Graduation Year

Spring 2013

Document Type

Open Access Senior Thesis

Degree Name

Bachelor of Arts

Department

Humanities: Interdisciplinary Studies in Culture

Second Department

French Studies

Reader 1

David Kawalko Roselli

Reader 2

Marie Denise-Shelton

Terms of Use & License Information

Terms of Use for work posted in Scholarship@Claremont.

Rights Information

© 2013 Madeleine R. Potter

Abstract

The instance of rice aid in Haiti definitively demands a reevaluation of humanitarian aid in today's world. In this thesis, I will outline the effects of rice aid on Haitian society and theoretically analyze humanitarian aid’s presence in “developing” countries. In addition to ruining many Haitian farmers' livelihoods, rice imports have aggravated Haiti's economic situation and national stability, the consequences of which have fallen primarily on the poor woman. I focus on the effects on the peasant woman in this thesis. Food insecurity remains a crisis. Throughout my thesis, I draw from the texts of scholars Slavoj Zizek, Jacques Rancière, and Noam Chomsky, in order to attempt at understanding what is really going on here. Such theorists illuminate the historical and theoretical analysis of humanitarian aid and the concept of human rights that said-aid seeks to protect. The purpose of my thesis is to shed new light on the business of humanitarian aid, using rice in Haiti as a case study of sorts.

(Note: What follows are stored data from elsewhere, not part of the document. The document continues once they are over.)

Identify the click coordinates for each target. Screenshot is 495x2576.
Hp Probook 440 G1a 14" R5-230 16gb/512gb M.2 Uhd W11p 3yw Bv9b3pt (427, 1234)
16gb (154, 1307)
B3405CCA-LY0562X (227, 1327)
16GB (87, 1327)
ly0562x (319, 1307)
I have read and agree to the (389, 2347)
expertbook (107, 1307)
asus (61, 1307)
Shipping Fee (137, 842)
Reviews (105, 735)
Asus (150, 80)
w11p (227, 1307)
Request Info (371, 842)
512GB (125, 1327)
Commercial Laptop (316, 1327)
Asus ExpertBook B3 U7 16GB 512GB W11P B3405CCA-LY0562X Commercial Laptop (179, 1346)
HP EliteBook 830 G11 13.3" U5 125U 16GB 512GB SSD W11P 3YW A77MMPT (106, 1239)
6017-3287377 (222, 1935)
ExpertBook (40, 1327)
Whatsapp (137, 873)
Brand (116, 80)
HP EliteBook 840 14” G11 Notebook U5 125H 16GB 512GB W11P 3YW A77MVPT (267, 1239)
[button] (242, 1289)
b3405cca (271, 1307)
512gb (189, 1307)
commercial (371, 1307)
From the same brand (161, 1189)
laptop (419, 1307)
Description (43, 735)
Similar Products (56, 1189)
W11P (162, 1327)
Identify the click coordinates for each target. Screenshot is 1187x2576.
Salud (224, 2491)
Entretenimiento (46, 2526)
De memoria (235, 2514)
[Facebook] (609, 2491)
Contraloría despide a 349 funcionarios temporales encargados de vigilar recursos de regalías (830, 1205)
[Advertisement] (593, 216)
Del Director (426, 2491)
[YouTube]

I seek to uncover the role international donor institutions have played in reinforcing the fragile state in Haiti as a result of rice aid, arguing that humanitarian aid has done more to prevent than to inspire sustainable progress in Haiti especially in rural Haiti that continually gets hit the hardest during economic crises such as the one brought on by humanitarian aid in the form of rice.